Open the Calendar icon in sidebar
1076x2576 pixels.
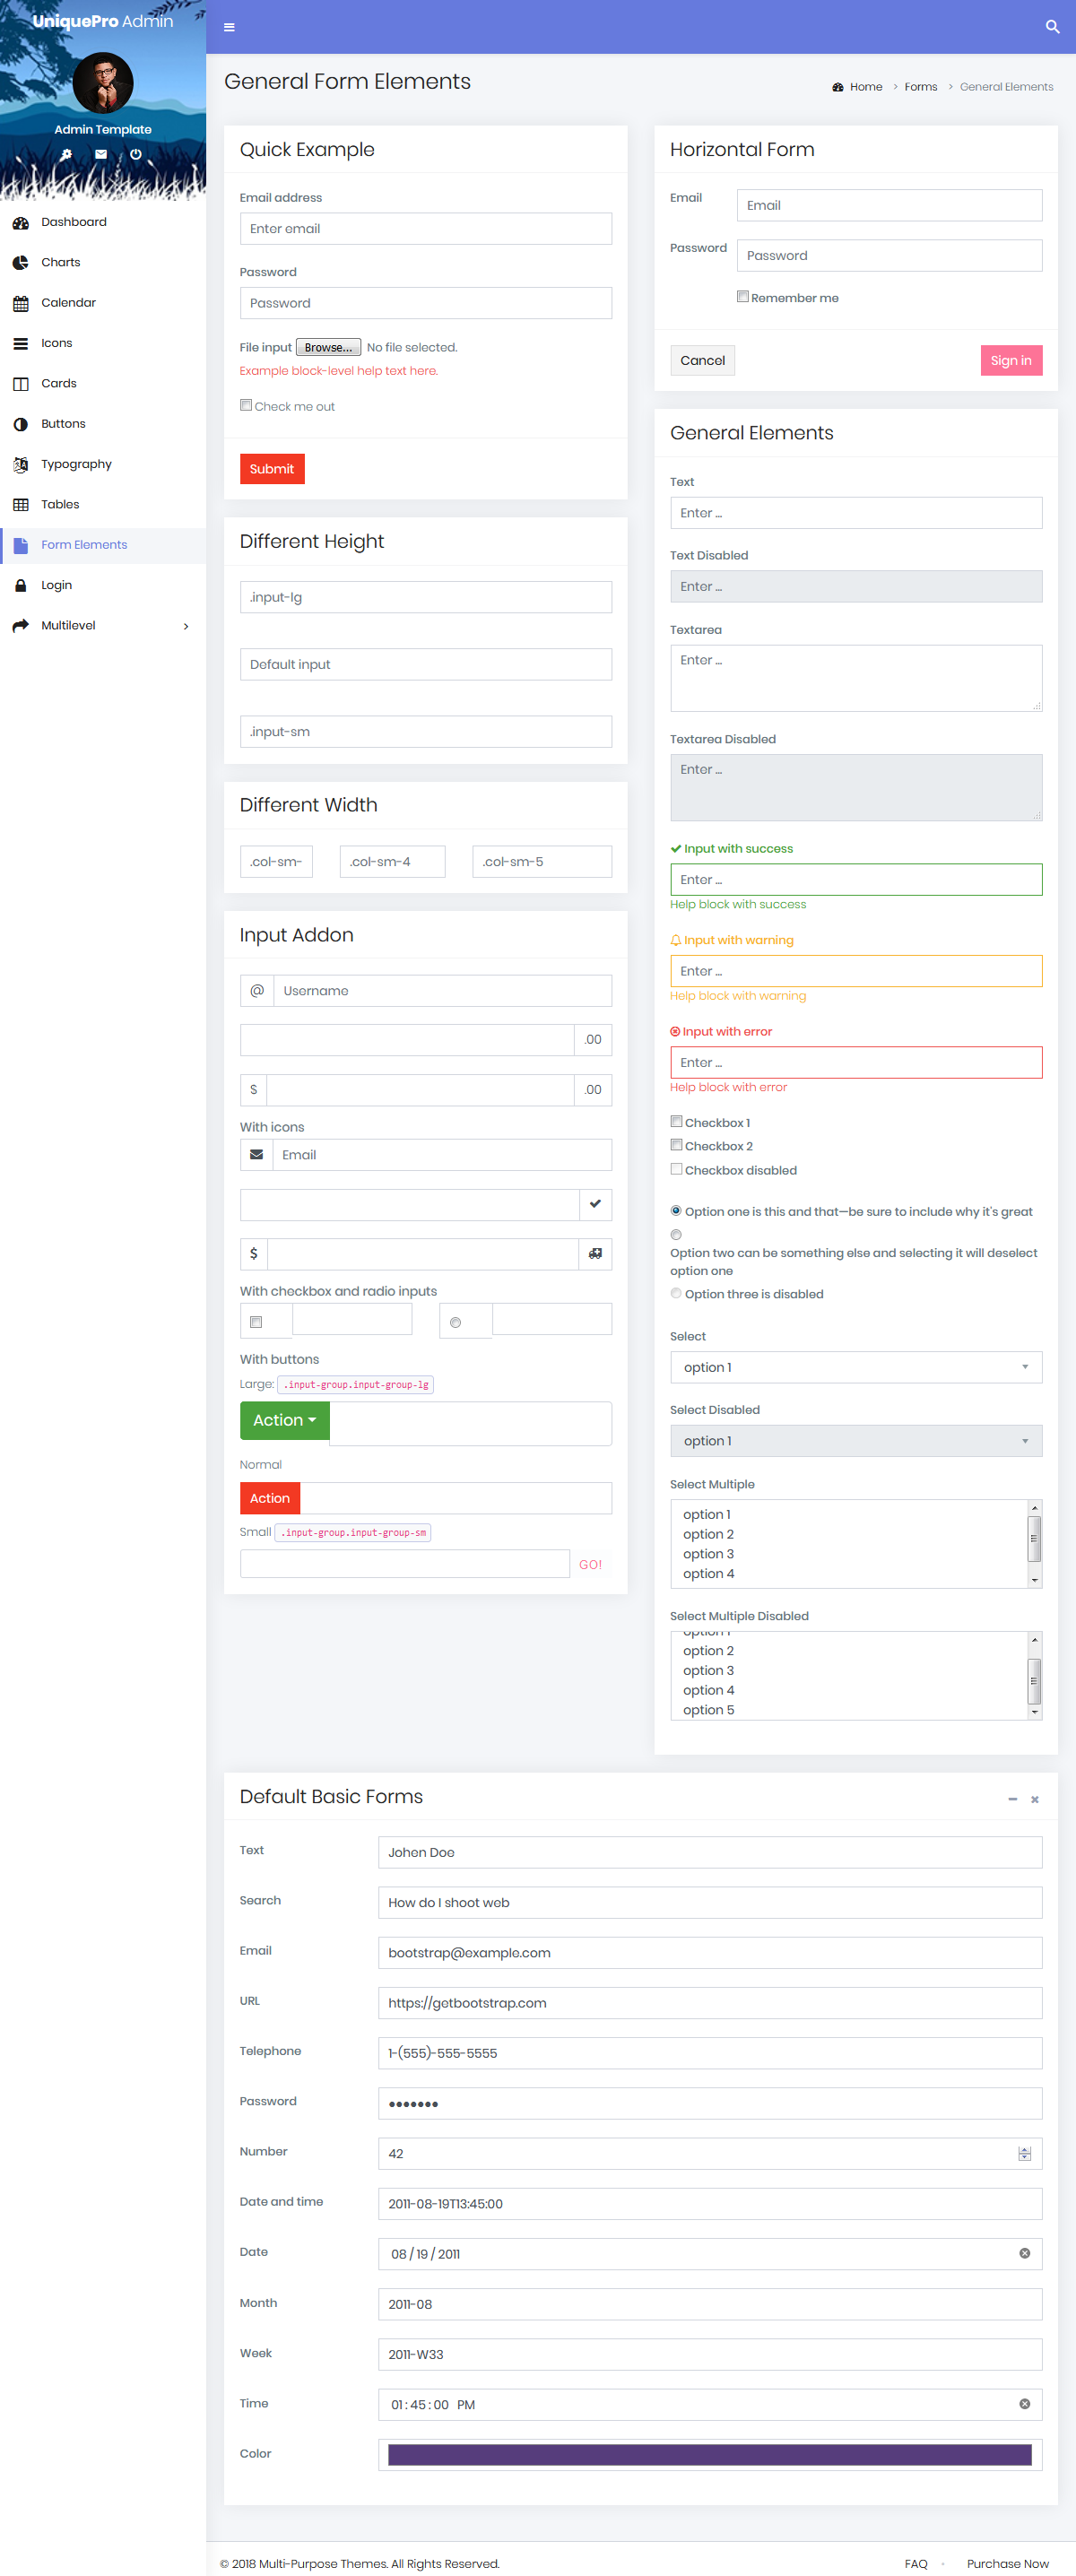point(21,302)
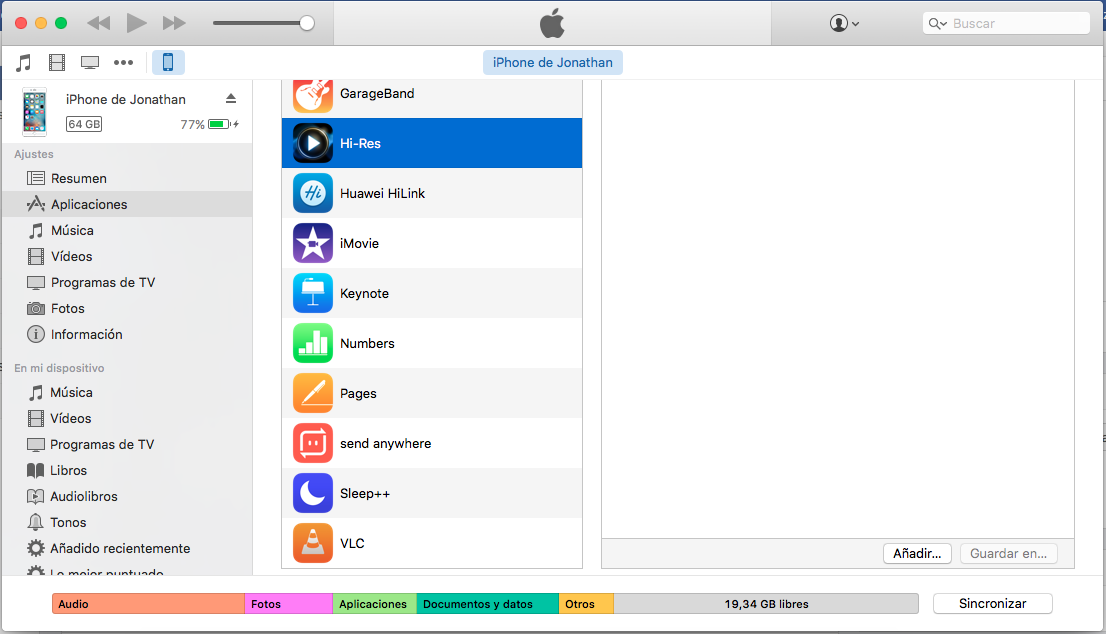Viewport: 1106px width, 634px height.
Task: Open the Movies library icon
Action: click(x=57, y=63)
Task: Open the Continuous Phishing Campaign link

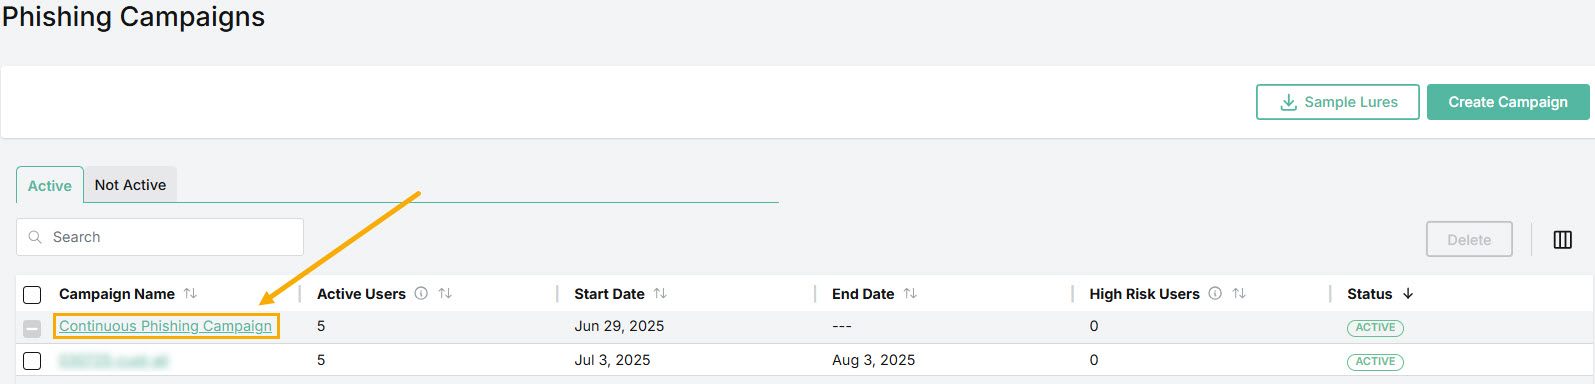Action: pos(165,326)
- - - - - - -
Work to do:
Pick out each line of the entries that contains the word "Open" and copy it out.

Solution to the exercise:
Open the Calendar icon in sidebar
Task: Open the Movies library icon
Task: Open the Continuous Phishing Campaign link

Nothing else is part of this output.